Most seriously, the UMS/RTE exit polls which got the result right reveal an Ulster Unionist Party apparently becalmed at 19 per cent support, flanked on the one side by the Alliance at 9 per cent - which is perhaps suspiciously high - and the UK Unionist Party of Bob McCartney at 7 per cent. There is a sign here that Mr McCartney - for all that his own constituency appears to have supported a Yes vote - has a definite appeal to Ulster unionist voters who are disturbed by the agreement. The DUP retains a support level of 13 per cent. This places the total anti-agreement/ unionist party support at 20 per cent, while those unionists parties supporting the agreement are on 24 per cent - the PUP has 3 per cent and the UDP, 2 per cent. This is too close for comfort; the assembly's proper working is predicated on the unionist community electing a majority of representatives prepared to accept the spirit of the agreement.

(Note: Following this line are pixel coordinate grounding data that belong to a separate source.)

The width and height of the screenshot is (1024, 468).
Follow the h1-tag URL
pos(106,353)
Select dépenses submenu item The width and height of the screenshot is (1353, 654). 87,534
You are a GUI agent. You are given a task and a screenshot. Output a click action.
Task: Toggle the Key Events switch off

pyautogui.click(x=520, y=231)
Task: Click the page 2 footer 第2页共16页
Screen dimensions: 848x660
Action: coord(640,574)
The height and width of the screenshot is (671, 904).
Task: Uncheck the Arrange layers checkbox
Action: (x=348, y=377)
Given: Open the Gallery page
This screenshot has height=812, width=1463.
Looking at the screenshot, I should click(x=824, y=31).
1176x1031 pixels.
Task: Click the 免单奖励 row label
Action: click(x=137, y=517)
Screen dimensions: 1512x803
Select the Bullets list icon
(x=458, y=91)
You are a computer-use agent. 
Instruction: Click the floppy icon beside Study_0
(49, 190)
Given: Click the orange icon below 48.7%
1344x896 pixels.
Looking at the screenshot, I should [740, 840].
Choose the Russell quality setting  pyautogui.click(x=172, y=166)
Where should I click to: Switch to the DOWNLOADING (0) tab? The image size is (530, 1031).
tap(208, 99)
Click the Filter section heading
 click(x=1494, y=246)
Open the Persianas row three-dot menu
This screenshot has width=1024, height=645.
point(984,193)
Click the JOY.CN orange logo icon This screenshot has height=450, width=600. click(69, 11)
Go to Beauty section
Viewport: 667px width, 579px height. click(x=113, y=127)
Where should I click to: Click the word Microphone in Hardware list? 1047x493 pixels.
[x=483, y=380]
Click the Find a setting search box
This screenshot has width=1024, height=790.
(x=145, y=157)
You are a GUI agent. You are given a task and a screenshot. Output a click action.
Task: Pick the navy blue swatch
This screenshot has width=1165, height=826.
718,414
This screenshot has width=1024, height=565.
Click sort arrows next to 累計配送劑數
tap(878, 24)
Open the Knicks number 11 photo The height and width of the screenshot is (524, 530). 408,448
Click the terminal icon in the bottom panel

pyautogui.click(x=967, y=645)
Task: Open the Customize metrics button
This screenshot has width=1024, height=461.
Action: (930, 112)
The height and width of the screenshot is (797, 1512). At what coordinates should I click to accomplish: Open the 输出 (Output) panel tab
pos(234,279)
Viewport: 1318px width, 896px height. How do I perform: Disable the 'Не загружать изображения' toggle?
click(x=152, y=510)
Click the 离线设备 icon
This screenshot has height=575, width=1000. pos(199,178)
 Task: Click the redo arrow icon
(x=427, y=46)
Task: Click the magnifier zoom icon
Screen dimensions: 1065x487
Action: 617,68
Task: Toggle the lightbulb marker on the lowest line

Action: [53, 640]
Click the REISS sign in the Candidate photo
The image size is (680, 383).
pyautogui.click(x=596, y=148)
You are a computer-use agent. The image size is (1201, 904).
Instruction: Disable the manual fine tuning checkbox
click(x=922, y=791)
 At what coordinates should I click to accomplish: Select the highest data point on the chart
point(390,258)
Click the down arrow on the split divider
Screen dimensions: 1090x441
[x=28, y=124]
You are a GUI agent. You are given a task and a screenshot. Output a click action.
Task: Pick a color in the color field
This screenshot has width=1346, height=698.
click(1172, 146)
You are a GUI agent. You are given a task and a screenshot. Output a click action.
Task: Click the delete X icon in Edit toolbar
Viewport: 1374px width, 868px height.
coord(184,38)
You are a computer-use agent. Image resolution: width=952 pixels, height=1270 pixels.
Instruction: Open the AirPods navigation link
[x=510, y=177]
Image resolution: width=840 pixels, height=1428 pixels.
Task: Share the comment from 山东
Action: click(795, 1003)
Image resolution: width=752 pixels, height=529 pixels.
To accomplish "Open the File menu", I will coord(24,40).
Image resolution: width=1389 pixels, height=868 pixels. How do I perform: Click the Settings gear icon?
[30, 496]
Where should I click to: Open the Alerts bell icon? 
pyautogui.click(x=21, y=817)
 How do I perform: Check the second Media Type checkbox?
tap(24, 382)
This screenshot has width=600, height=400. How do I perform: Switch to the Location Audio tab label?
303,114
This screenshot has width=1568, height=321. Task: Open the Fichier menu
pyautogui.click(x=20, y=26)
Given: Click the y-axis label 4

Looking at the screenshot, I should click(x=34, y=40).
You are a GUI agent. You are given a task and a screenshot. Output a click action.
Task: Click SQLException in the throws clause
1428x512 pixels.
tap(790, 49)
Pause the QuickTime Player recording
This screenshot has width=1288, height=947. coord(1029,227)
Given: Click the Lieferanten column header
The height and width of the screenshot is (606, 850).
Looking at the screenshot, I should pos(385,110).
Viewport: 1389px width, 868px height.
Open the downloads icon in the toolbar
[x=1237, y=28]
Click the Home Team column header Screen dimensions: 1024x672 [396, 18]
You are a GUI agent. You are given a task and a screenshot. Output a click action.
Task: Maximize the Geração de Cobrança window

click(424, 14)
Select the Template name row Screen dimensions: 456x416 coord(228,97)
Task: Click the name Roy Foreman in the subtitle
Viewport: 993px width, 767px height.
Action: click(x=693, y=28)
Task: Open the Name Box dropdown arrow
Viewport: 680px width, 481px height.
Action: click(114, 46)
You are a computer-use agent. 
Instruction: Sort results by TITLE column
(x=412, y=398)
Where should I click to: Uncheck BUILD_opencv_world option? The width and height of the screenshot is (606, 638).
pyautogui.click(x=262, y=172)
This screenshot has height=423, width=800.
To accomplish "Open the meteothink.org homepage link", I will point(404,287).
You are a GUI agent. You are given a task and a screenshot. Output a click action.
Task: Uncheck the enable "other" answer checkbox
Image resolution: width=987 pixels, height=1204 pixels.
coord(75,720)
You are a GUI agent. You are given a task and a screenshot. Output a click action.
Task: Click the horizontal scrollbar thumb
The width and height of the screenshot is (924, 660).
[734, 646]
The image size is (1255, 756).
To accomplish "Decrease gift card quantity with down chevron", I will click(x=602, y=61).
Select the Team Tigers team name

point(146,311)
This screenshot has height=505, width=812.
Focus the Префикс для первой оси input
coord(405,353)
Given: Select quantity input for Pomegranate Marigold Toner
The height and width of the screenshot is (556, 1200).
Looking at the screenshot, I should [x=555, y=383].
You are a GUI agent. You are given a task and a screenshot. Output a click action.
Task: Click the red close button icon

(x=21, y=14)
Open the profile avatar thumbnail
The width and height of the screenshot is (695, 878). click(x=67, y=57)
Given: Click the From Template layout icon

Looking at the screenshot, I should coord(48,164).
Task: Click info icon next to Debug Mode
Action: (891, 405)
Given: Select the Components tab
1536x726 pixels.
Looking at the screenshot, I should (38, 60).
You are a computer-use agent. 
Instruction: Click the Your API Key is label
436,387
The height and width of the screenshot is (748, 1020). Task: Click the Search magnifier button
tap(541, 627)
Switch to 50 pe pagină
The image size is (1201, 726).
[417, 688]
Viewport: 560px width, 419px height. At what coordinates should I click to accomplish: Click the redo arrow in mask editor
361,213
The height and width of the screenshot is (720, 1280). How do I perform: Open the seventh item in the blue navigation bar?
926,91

On present showing, Mr Trimble and his allies are likely to be able to do this but it will be a closely fought contest and nothing can be taken for granted.

READ MORE

Mr Trimble has other problems. A week from the end, the Yes campaign was on the verge of losing large segments of the Protestant middle-class which had initially reacted favourably to the agreement. The campaign was in serious difficulties, with a mediocre result in prospect.

The critical issue was the early release of paramilitary prisoners; in part, because it offended a public sense of morality but, in part, because it raised fears about the future. Was the day of the men of violence and the threats of violence really over? Here Mr Tony Blair's intervention was crucial. The Prime Minister's reassurances won back the Protestant middle-class. However dreary it might be for Mr Blair, this group of conditional Yes people will continue to claim a lot of his attention before all this is over.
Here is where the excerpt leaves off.